Cairo is a programming language designed for a virtual CPU of the same name. The unique aspect of this processor is that it was not created for the physical constraints of our world but for cryptographic ones, making it capable of efficiently proving the execution of any program running on it. This means that you can perform time consuming operations on a machine you don't trust, and check the result very quickly on a cheaper machine. While Cairo 0 used to be directly compiled to CASM, the Cairo CPU assembly, Cairo 1 is a higher level language. It first compiles to Sierra, an intermediate representation of Cairo which will compile later down to a safe subset of CASM. The point of Sierra is to ensure your CASM will always be provable, even when the computation fails.

What Can you Do with It?

Cairo allows you to compute trustworthy values on untrusted machines. One major usecase is Starknet, a solution to Ethereum scaling. Ethereum is a decentralized blockchain platform that enables the creation of decentralized applications where every single interaction between a user and a d-app is verified by all the participants. Starknet is a Layer 2 built on top of Ethereum. Instead of having all the participants of the network to verify all user interactions, only one node, called the prover, executes the programs and generates proofs that the computations were done correctly. These proofs are then verified by an Ethereum smart contract, requiring significantly less computational power compared to executing the interactions themselves. This approach allows for increased throughput and reduced transaction costs while preserving Ethereum security.

What Are the Differences with Other Programming Languages?

Cairo is quite different from traditional programming languages, especially when it comes to overhead costs and its primary advantages. Your program can be executed in two different ways:

  • When executed by the prover, it is similar to any other language. Because Cairo is virtualized, and because the operations were not specifically designed for maximum efficiency, this can lead to some performance overhead but it is not the most relevant part to optimize.

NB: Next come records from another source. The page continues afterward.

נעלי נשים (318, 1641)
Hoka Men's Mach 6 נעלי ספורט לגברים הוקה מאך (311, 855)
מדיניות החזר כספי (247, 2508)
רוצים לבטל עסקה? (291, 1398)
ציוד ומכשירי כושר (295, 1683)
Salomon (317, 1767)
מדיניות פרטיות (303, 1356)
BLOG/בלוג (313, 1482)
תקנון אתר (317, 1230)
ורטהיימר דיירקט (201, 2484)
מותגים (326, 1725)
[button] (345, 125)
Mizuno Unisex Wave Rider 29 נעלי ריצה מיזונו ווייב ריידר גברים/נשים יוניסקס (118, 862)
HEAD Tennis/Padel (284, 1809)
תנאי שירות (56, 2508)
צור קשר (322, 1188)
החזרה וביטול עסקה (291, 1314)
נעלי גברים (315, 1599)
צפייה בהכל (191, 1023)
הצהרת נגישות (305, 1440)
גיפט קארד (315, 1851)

  • When the generated proof is verified by a verifier, it is a bit different. This has to be as cheap as possible since it could potentially be verified on many very small machines. Fortunately verifying is faster than computing and Cairo has some unique advantages to improve it even more. A notable one is non-determinism. This is a topic you will cover in more detail later in this book, but the idea is that you can theoretically use a different algorithm for verifying than for computing. Currently, writing custom non-deterministic code is not supported for the developers, but the standard library leverages non-determinism for improved performance. For example sorting an array in Cairo costs the same price as copying it. Because the verifier doesn't sort the array, it just checks that it is sorted, which is cheaper.

Another aspect that sets the language apart is its memory model. In Cairo, memory access is immutable, meaning that once a value is written to memory, it cannot be changed. Cairo 1 provides abstractions that help developers work with these constraints, but it does not fully simulate mutability. Therefore, developers must think carefully about how they manage memory and data structures in their programs to optimize performance.